* _INPUT FOR THIS TASK_
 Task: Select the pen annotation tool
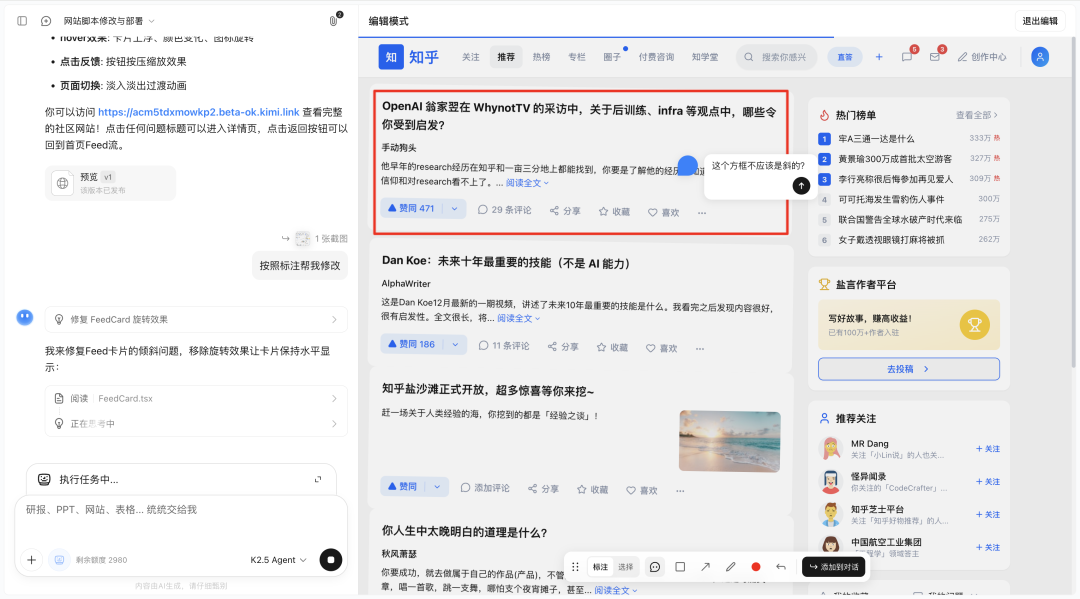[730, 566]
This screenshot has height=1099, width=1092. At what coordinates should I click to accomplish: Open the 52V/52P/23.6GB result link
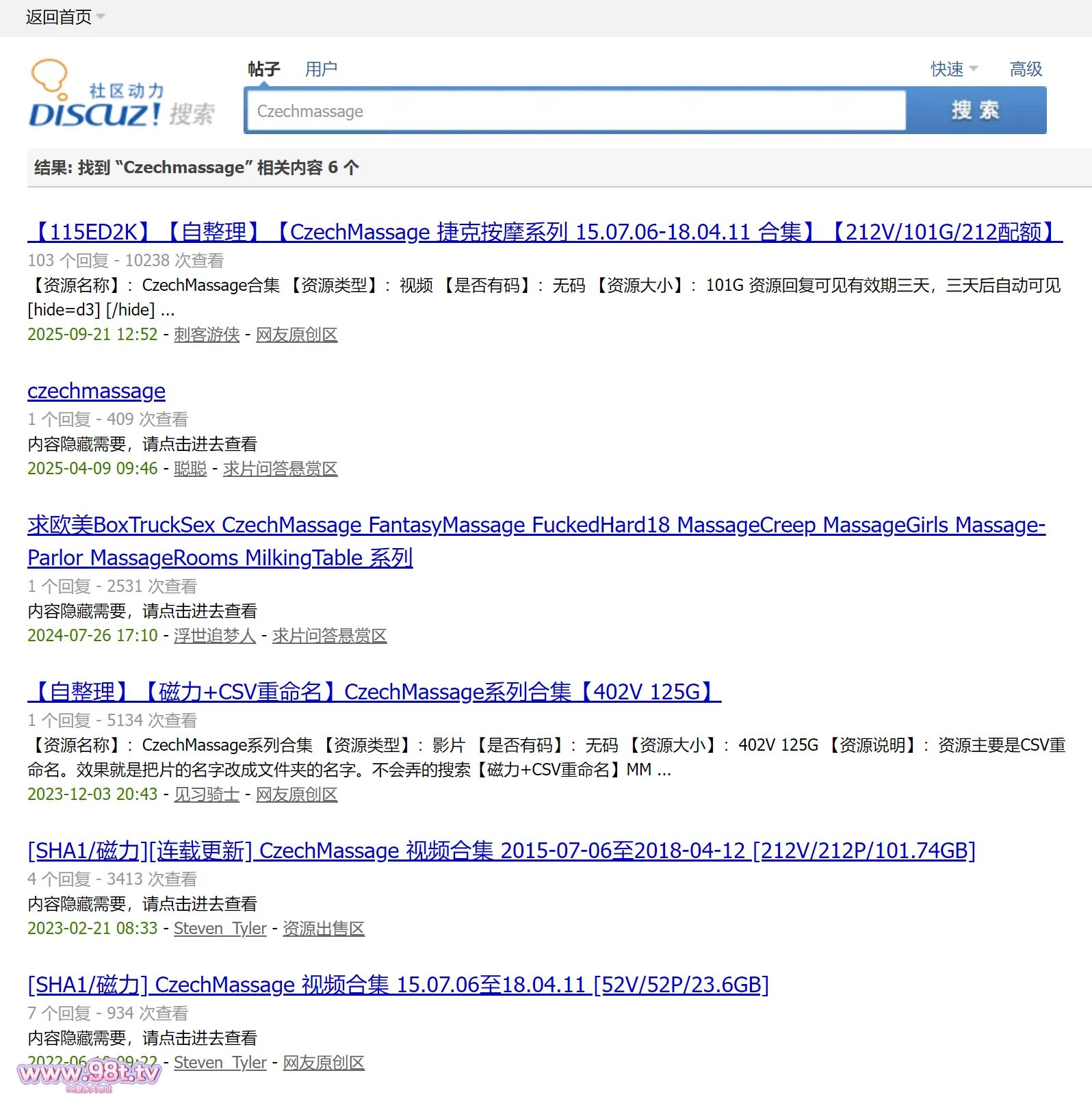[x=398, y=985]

--

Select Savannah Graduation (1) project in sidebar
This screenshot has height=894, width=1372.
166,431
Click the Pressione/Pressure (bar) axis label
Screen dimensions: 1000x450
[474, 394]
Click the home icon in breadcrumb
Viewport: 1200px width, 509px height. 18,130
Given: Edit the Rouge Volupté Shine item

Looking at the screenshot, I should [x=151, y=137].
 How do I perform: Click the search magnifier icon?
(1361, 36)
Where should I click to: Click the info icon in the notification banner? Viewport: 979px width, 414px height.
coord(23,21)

--

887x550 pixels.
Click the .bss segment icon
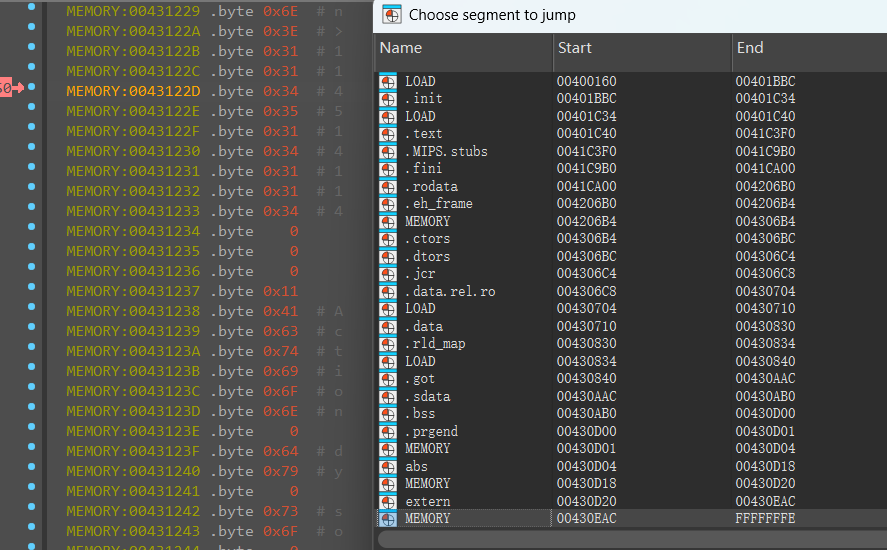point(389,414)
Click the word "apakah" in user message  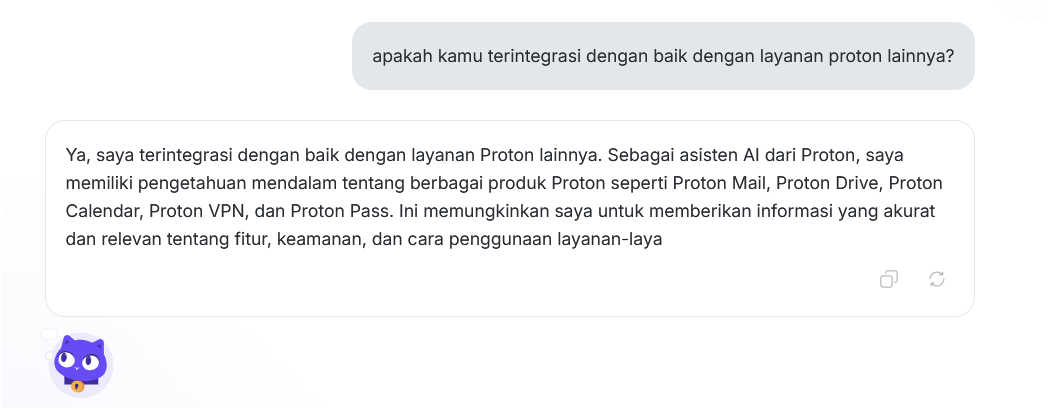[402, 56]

* _DIRECTIVE_
Rewrite the records from the line containing "How do I perform: Click" through the line containing "coord(23,21)", substituting "symbol" for "icon" and leaving everything else unchanged.

* _ANSWER TO THIS PROBLEM_
 How do I perform: Click the search magnifier symbol?
(1361, 36)
Where should I click to: Click the info symbol in the notification banner? Viewport: 979px width, 414px height.
coord(23,21)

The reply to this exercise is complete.